Re: [PATCH] mm,oom: Re-enable OOM killer using timers.

From: David Rientjes
Date: Tue Jan 26 2016 - 18:44:50 EST


On Fri, 22 Jan 2016, Tetsuo Handa wrote:

> > > (1) Design and use a system with appropriate memory capacity in mind.
> > >
> > > (2) When (1) failed, the OOM killer is invoked. The OOM killer selects
> > > an OOM victim and allow that victim access to memory reserves by
> > > setting TIF_MEMDIE to it.
> > >
> > > (3) When (2) did not solve the OOM condition, start allowing all tasks
> > > access to memory reserves by your approach.
> > >
> > > (4) When (3) did not solve the OOM condition, start selecting more OOM
> > > victims by my approach.
> > >
> > > (5) When (4) did not solve the OOM condition, trigger the kernel panic.
> > >
> >
> > This was all mentioned previously, and I suggested that the panic only
> > occur when memory reserves have been depleted, otherwise there is still
> > the potential for the livelock to be solved. That is a patch that would
> > apply today, before any of this work, since we never want to loop
> > endlessly in the page allocator when memory reserves are fully depleted.
> >
> > This is all really quite simple.
> >
>
> So, David is OK with above approach, right?
> Then, Michal and Johannes, are you OK with above approach?
>

The first step before implementing access to memory reserves on livelock
(my patch) and oom killing additional processes on livelock (your patch)
is to detect the appropriate place to panic() when reserves are depleted.

This has historically been done in the oom killer when there are no oom
killable processes left. That's easy to figure out and should still be
done, but we are now introducing the possibility of memory reserves being
fully depleted while there are oom killable processes left or victims that
cannot exit.

So we need a patch to the page allocator that would be applicable today
before any of the above is worked on to detect when reserves are depleted
and panic() rather than loop forever in the page allocator. I'd suggest
that this work be done as a follow-up to Michal's patchset to rework the
page allocator retry logic.

It's not entirely trivial because we want to detect situations when
high-order < PAGE_ALLOC_COSTLY_ORDER allocations are looping forever and
we are failing due to fragmentation as well. If all cpus are looping
trying to allocate a task_struct, and there are eligible zones with some
free memory but it is not allocatable, we still want to panic().

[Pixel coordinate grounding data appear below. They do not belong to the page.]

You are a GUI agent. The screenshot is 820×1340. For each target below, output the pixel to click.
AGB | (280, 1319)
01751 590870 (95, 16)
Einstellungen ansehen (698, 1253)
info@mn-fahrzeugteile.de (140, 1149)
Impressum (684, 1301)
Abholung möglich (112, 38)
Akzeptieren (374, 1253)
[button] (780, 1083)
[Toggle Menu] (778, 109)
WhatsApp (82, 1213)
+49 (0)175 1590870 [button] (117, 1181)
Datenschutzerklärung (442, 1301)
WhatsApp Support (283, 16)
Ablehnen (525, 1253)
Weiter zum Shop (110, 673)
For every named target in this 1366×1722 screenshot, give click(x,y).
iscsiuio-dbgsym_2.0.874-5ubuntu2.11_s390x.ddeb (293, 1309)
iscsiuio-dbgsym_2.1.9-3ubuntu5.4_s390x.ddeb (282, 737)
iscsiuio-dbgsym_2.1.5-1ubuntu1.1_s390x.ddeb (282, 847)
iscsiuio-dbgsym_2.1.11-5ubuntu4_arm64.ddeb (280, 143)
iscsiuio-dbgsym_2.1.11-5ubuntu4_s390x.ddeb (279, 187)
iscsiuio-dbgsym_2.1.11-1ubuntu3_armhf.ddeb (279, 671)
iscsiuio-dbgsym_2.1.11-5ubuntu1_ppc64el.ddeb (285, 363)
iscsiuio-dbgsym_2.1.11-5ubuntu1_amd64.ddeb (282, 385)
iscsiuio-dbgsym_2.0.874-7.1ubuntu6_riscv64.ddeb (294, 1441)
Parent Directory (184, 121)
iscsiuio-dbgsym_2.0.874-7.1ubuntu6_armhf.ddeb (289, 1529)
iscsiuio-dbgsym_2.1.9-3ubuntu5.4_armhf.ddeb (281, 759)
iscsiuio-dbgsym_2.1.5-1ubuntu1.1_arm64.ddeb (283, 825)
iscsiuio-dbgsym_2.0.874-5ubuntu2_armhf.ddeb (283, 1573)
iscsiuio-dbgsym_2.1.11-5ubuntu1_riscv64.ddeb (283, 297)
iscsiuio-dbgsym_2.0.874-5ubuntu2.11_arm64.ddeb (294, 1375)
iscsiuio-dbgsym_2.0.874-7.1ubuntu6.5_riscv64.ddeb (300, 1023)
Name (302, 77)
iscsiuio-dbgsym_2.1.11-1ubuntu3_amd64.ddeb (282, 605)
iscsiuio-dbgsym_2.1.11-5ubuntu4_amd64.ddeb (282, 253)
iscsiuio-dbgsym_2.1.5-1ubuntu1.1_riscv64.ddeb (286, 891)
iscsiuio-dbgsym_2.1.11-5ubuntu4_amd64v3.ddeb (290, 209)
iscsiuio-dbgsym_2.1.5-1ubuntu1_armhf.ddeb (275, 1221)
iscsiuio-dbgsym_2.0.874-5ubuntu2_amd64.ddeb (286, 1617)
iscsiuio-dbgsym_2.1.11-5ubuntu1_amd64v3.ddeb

> What I'm not sure about above approach are handling of !__GFP_NOFAIL &&
> !__GFP_FS allocation requests and use of ALLOC_NO_WATERMARKS without
> TIF_MEMDIE.
>
> Basically, we want to make small allocation requests success unless
> __GFP_NORETRY is given. Currently such allocation requests do not fail
> unless TIF_MEMDIE is given by the OOM killer. But how hard do we want to
> continue looping when we reach (3) by timeout for waiting for TIF_MEMDIE
> task at (2) expires?
>

In my patch, that is tunable by the user with a new sysctl and defines
when the oom killer is considered livelocked because the victim cannot
exit. I think we'd do *did_some_progress = 1 for !__GFP_FS as is done
today before this expiration happens and otherwise trigger the oom killer
livelock detection in my patch to allow the allocation to succeed with
ALLOC_NO_WATERMARKS.